Pain Presentation – Pain from the hip joint is commonly experienced in the groin region, but can also refer to the lateral hip region, the medial knee, under the crease of the buttock and the lateral leg. The pain can occur spontaneously with no obvious cause, but on examination there is often quite restricted hip joint mobility and muscle weakness, which can suggest a gradual asymptomatic onset.
The bursa cushions and lubricates the areas between bone and tendon. The trochanteric bursa separates the greater trochanter of the hip and the muscles, tendons of the buttock. It can be caused by poor gluteal control, tight ITB or activities that place excessive pressure on the bursa (movements across the body)
Common presentation is lateral hip pain that can spread to the knee, localized swelling tenderness with palpation of the greater trochanter and problems with running, walking and sitting.
Acute anterior hip pain may be related to iliopsoas bursitis or tendinitis, and is often caused by an unusually difficult or prolonged walking session (bush walking or going on a walking holiday).

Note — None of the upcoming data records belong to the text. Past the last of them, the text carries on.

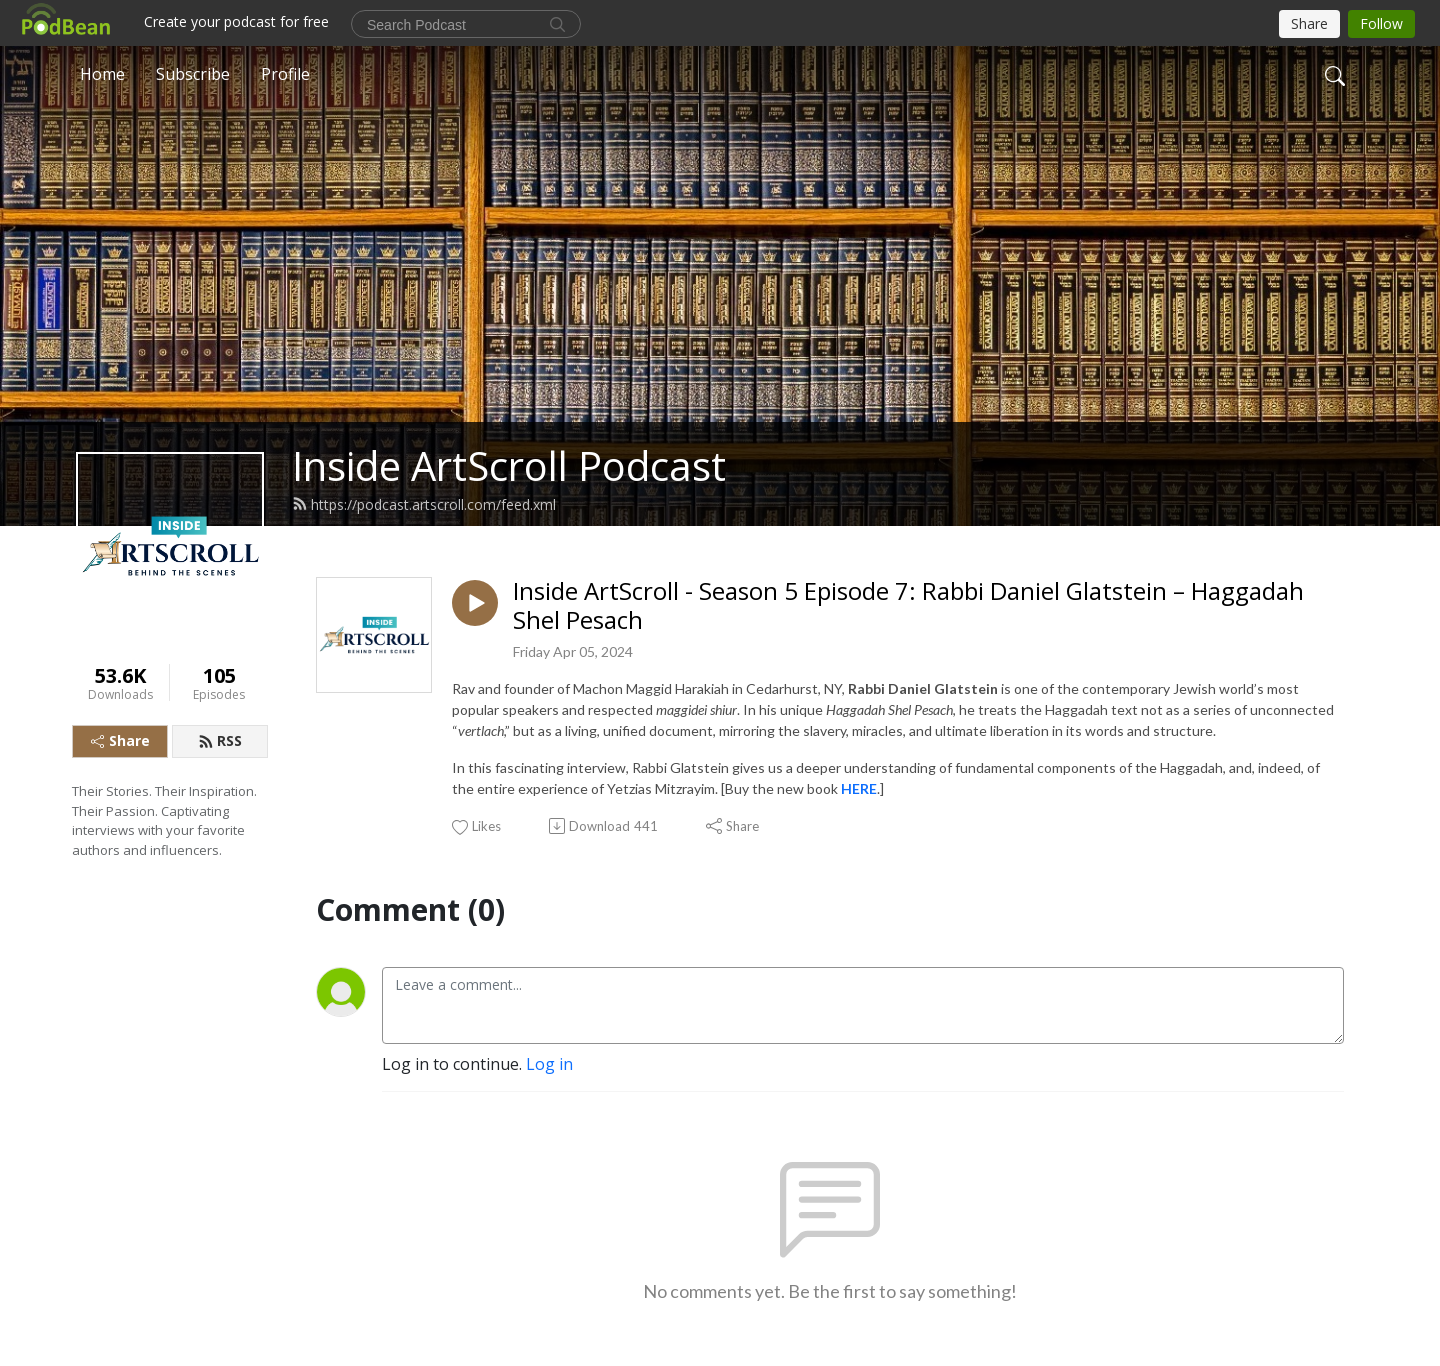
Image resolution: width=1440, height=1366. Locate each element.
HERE (859, 788)
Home (102, 74)
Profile (285, 74)
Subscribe (193, 74)
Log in (549, 1064)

“Clicky” anterior hip pain is usually a long, weak iliopsoas muscle/tendon unit and is often seen in flexible females, such as dancers or gymnasts.
The most common loss of ranges of movement of early stage osteoarthritis of the hip is extension and rotation. Often the patient will present with a mild hip flexion deformity resulting in an anteriorly rotated pelvis. This anteriorly rotated pelvic position leads to increased shear forces at the L5S1 segment of the lumbar spine, and can lead to associated degenerative changes at the L5S1 facet joints and the L5 disc.

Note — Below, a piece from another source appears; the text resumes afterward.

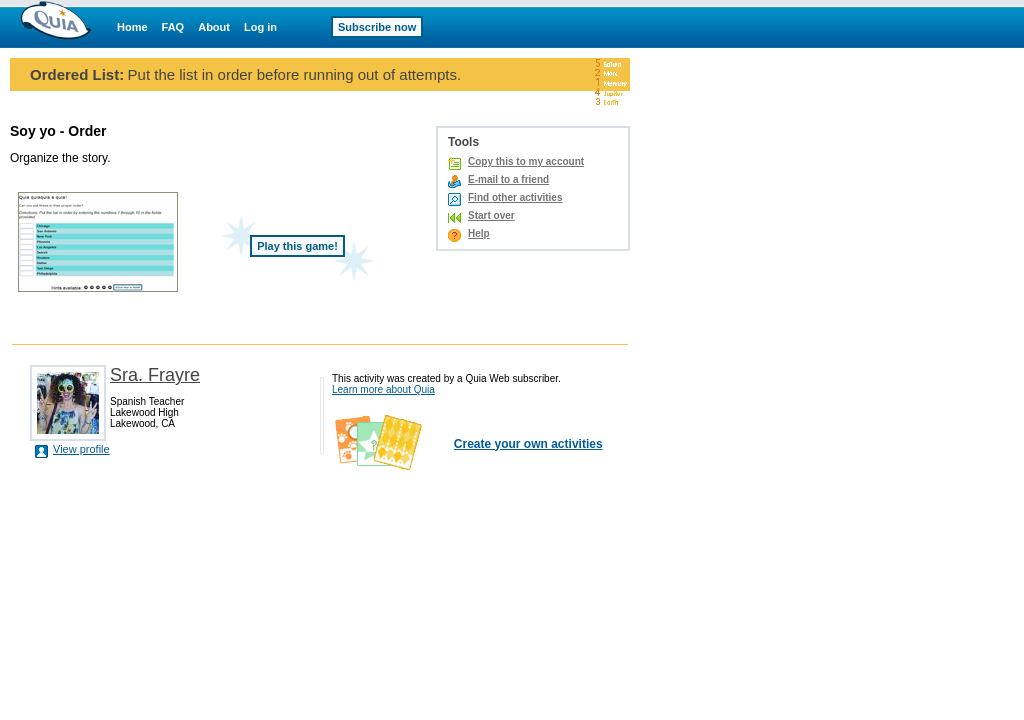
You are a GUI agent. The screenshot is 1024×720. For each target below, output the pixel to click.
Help (479, 233)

It is an injury of the tendon of gluteus medius, a major hip stabiliser. It can be thought of as like a tennis elbow problem affecting the gluteus medius tendon. Tendinopathy is a failed healing response in the tendon and can be caused by dropout of some of the tendon fibres, and irritation of the remaining fibres. Common presentation is pain over the outside of the hip, especially with walking but also lying in bed on the affected side. Decreased ability to walk for long periods, or climb stairs or hills. Tenderness – over the greater trochanter is also likely.